What is being asked –
Every line of the entries below from the one containing "Given: Open the Festplatte menu" to the one containing "Toggle the Include", both ends included, must be written out exactly. No other line belongs in the answer.

[[ Provided data open ]]

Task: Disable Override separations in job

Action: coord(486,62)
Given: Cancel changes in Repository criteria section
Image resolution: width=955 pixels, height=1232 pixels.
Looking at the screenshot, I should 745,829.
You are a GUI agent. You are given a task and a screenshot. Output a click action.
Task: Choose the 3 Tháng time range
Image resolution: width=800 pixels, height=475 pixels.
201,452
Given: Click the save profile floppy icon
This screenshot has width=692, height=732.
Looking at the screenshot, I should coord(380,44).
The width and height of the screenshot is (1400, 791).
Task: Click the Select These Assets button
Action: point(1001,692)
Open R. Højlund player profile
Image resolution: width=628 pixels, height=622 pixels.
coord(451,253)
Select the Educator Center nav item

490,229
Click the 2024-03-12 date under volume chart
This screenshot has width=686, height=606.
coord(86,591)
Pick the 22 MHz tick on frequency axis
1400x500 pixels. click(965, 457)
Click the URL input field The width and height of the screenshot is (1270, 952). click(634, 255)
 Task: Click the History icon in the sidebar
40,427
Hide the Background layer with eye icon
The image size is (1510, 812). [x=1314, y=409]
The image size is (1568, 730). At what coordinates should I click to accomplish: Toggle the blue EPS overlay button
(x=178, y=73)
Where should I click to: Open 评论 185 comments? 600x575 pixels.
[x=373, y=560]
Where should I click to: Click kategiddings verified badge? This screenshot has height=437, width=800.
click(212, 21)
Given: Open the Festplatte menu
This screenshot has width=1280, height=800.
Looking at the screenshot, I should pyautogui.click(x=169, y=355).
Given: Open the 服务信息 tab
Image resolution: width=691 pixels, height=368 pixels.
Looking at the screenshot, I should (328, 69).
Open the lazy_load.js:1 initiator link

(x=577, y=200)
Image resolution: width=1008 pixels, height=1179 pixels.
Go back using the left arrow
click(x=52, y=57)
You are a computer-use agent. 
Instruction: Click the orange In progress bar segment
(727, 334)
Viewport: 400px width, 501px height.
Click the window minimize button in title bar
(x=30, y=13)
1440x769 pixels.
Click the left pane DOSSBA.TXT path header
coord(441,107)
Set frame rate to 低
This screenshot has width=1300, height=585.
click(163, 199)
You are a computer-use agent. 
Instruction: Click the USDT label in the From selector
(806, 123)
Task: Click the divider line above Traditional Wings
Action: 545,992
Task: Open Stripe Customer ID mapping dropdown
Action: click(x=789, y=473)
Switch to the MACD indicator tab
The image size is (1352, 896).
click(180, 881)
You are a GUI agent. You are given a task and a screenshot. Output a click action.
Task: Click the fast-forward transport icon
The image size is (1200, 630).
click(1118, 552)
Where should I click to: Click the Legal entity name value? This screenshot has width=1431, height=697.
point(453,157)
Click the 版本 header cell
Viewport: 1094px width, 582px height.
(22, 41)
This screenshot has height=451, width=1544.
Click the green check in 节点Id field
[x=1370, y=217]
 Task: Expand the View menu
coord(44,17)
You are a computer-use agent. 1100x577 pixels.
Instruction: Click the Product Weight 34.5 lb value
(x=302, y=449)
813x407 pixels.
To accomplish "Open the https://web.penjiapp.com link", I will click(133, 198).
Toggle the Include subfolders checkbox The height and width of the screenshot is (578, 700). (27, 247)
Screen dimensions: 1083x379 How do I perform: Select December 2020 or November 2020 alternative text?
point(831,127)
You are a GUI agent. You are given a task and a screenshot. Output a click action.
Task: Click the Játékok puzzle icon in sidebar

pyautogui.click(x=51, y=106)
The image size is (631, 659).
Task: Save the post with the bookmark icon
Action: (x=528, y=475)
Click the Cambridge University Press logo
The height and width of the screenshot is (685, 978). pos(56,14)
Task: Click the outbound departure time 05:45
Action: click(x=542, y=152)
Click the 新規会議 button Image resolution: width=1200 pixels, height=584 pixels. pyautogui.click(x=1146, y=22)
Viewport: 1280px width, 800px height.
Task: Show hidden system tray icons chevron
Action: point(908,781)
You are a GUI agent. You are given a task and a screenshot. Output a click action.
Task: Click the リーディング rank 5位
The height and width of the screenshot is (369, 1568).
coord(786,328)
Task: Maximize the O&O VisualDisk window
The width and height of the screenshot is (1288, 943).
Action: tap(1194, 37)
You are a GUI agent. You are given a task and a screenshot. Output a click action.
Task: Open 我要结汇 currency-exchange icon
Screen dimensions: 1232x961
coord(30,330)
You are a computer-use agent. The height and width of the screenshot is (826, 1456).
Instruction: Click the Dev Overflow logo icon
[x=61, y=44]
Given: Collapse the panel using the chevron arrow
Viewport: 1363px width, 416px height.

[[ Provided data closed ]]

Exercise solution –
Given: Open the Festplatte menu
This screenshot has width=1280, height=800.
Looking at the screenshot, I should pyautogui.click(x=169, y=355).
Given: Open the 服务信息 tab
Image resolution: width=691 pixels, height=368 pixels.
Looking at the screenshot, I should (328, 69).
Open the lazy_load.js:1 initiator link

(x=577, y=200)
Image resolution: width=1008 pixels, height=1179 pixels.
Go back using the left arrow
click(x=52, y=57)
You are a computer-use agent. 
Instruction: Click the orange In progress bar segment
(727, 334)
Viewport: 400px width, 501px height.
Click the window minimize button in title bar
(x=30, y=13)
1440x769 pixels.
Click the left pane DOSSBA.TXT path header
coord(441,107)
Set frame rate to 低
This screenshot has width=1300, height=585.
click(163, 199)
You are a computer-use agent. 
Instruction: Click the USDT label in the From selector
(806, 123)
Task: Click the divider line above Traditional Wings
Action: 545,992
Task: Open Stripe Customer ID mapping dropdown
Action: click(x=789, y=473)
Switch to the MACD indicator tab
The image size is (1352, 896).
click(180, 881)
You are a GUI agent. You are given a task and a screenshot. Output a click action.
Task: Click the fast-forward transport icon
The image size is (1200, 630).
click(1118, 552)
Where should I click to: Click the Legal entity name value? This screenshot has width=1431, height=697.
point(453,157)
Click the 版本 header cell
Viewport: 1094px width, 582px height.
(22, 41)
This screenshot has height=451, width=1544.
Click the green check in 节点Id field
[x=1370, y=217]
 Task: Expand the View menu
coord(44,17)
You are a computer-use agent. 1100x577 pixels.
Instruction: Click the Product Weight 34.5 lb value
(x=302, y=449)
813x407 pixels.
To accomplish "Open the https://web.penjiapp.com link", I will click(133, 198).
Toggle the Include subfolders checkbox The height and width of the screenshot is (578, 700). (27, 247)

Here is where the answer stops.